• Fuente:
►
Revisando un poco las reacciones que todavía hoy suscita Juan Ramón Jiménez, resulta ilustrativo –cuando no deprimente– hasta qué punto la obra sigue pesando menos que la persona, la figura pública. Y cuando digo persona quiero decir el relato de sus manías y neurosis, su egotismo legendario, esa presunta incapacidad para admitir que sus discípulos pudieran crecer o desarrollarse lejos de una sombra que siempre iba a ser excesiva. Se le valora no tanto por lo que dio, que es incalculable, como por aquello que, al parecer –y siempre según los cuentos que algunos de esos alumnos se encargaron cuidadosamente de difundir–, fue incapaz de recibir, guiado por una mezcla de suspicacia, rencor y hasta envidia.
◄
• Datos sin procesar:
►
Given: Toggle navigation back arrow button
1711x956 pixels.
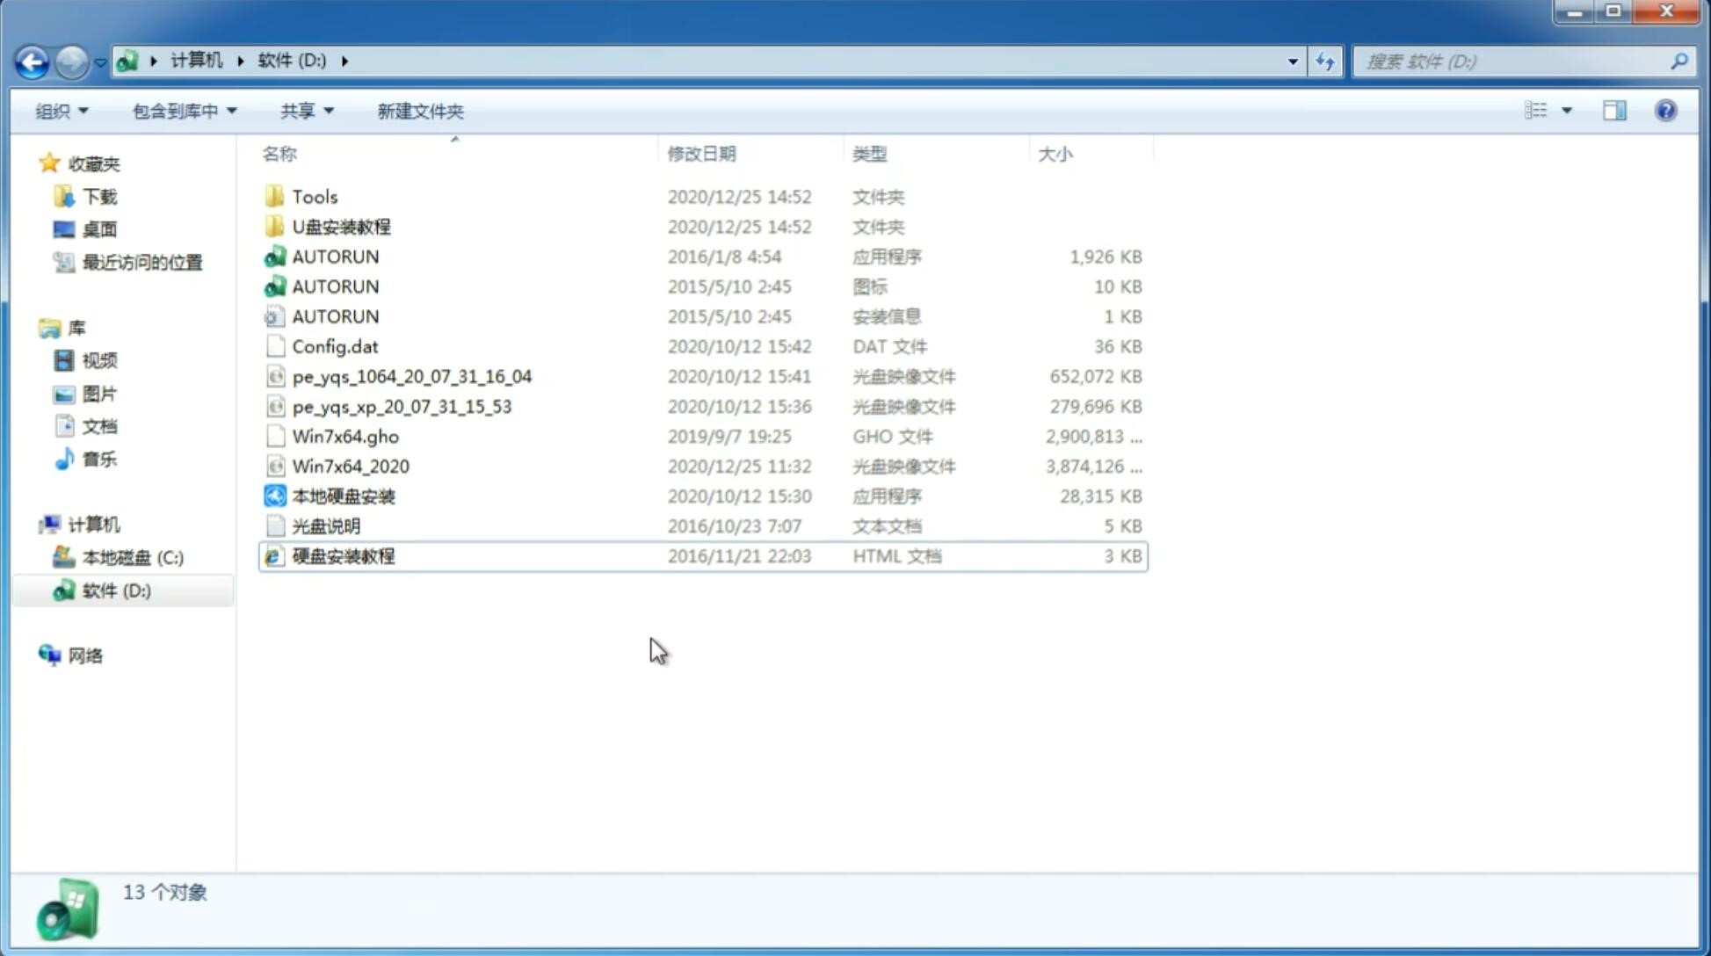Looking at the screenshot, I should click(x=32, y=62).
◄
• Qué hay que hacer: Según la fuente, ¿qué habría guiado la supuesta incapacidad de Juan Ramón Jiménez para recibir, y de quién procede esa versión?

• Resultado final: La habría guiado una mezcla de suspicacia, rencor y hasta envidia. Esa versión procede de los cuentos que algunos de sus alumnos se encargaron cuidadosamente de difundir.